[Dataset entries]
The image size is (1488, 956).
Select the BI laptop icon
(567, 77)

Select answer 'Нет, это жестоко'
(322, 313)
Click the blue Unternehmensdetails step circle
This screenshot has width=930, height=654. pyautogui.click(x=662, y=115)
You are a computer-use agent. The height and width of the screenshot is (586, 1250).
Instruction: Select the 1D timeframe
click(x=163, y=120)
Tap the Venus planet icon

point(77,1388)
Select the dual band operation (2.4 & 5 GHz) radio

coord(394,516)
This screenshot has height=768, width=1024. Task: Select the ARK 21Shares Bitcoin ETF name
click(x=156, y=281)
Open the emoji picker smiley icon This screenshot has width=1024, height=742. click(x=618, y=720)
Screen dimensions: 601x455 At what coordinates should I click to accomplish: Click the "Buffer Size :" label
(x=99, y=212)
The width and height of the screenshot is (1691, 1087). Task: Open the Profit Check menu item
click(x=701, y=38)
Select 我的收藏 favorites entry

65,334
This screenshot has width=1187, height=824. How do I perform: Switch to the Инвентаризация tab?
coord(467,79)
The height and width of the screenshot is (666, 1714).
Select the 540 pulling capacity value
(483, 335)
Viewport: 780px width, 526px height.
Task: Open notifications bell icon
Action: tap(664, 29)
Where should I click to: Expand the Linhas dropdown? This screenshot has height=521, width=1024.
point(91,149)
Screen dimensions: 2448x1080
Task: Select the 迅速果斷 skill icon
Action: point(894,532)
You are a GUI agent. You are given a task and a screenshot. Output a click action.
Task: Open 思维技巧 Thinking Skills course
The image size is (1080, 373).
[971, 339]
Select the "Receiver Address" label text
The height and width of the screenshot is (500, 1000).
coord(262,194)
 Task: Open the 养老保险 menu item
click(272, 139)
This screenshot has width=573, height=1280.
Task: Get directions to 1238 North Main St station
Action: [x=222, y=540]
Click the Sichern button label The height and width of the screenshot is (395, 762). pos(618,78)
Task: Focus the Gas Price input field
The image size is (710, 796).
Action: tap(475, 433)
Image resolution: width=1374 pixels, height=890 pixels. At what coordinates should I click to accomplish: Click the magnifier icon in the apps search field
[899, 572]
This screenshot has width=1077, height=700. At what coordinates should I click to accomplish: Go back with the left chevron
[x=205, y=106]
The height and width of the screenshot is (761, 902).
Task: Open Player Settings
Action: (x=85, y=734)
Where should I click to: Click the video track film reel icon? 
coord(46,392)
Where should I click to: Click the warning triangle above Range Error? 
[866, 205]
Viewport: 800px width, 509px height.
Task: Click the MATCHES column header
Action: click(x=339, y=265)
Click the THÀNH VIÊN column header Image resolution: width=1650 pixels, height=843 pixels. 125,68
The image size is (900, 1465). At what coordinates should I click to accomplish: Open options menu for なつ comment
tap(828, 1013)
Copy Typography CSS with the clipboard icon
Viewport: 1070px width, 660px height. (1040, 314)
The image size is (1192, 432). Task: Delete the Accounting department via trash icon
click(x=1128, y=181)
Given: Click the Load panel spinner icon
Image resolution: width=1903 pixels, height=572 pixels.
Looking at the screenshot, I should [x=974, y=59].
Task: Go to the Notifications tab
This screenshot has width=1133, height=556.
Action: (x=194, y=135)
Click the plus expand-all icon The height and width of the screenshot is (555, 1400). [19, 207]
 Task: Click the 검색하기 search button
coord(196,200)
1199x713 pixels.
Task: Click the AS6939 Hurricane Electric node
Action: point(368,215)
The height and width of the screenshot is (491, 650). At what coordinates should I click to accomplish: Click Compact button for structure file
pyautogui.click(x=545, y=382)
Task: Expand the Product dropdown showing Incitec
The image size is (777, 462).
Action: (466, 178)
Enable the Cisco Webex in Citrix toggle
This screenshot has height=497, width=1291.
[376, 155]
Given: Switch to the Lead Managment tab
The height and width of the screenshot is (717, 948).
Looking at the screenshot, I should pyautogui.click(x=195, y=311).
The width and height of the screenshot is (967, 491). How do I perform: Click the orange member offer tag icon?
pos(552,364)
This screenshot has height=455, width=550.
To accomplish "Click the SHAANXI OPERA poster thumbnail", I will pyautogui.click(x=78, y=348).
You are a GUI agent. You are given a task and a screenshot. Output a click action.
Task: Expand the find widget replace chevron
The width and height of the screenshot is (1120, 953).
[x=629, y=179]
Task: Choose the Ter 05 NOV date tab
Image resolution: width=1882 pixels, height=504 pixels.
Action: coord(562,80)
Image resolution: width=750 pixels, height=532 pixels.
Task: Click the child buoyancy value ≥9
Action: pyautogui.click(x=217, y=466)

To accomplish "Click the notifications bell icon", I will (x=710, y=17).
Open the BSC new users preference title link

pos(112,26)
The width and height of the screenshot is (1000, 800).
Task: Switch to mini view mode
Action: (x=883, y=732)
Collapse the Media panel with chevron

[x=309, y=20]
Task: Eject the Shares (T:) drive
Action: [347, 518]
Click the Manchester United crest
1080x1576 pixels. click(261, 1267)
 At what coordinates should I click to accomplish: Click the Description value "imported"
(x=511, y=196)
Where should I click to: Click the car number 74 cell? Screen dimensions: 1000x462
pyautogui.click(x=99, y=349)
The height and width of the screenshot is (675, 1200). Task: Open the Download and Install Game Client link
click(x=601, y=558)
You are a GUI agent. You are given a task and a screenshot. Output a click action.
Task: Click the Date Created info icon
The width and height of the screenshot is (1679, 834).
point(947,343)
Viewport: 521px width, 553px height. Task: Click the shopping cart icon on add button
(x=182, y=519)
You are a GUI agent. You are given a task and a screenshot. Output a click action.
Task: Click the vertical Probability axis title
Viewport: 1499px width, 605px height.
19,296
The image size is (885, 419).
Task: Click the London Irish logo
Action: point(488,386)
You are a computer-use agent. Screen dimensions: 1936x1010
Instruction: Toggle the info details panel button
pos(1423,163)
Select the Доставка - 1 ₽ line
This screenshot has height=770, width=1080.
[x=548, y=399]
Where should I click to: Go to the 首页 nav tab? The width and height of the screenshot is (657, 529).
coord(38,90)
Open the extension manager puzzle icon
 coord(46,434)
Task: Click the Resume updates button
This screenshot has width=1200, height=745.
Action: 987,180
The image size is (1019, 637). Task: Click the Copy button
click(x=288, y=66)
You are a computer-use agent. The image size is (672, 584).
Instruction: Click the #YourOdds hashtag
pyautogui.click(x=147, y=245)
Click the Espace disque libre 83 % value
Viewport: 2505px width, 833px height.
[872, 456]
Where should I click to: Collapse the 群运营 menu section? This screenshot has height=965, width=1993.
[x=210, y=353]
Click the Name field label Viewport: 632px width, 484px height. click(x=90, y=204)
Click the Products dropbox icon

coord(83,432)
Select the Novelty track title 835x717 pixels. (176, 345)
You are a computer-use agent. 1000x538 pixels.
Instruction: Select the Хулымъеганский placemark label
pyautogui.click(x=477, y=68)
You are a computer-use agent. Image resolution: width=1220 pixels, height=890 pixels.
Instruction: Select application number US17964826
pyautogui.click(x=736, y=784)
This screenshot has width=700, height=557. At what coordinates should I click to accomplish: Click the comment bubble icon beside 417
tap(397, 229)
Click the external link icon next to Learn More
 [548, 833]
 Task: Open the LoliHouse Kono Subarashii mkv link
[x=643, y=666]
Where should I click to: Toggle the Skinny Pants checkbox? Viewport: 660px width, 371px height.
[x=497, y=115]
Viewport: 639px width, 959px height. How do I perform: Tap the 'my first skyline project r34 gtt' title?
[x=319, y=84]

- **What you are asked to do**: Tell how many lines above hold "computer", nothing more.

- **Result**: 5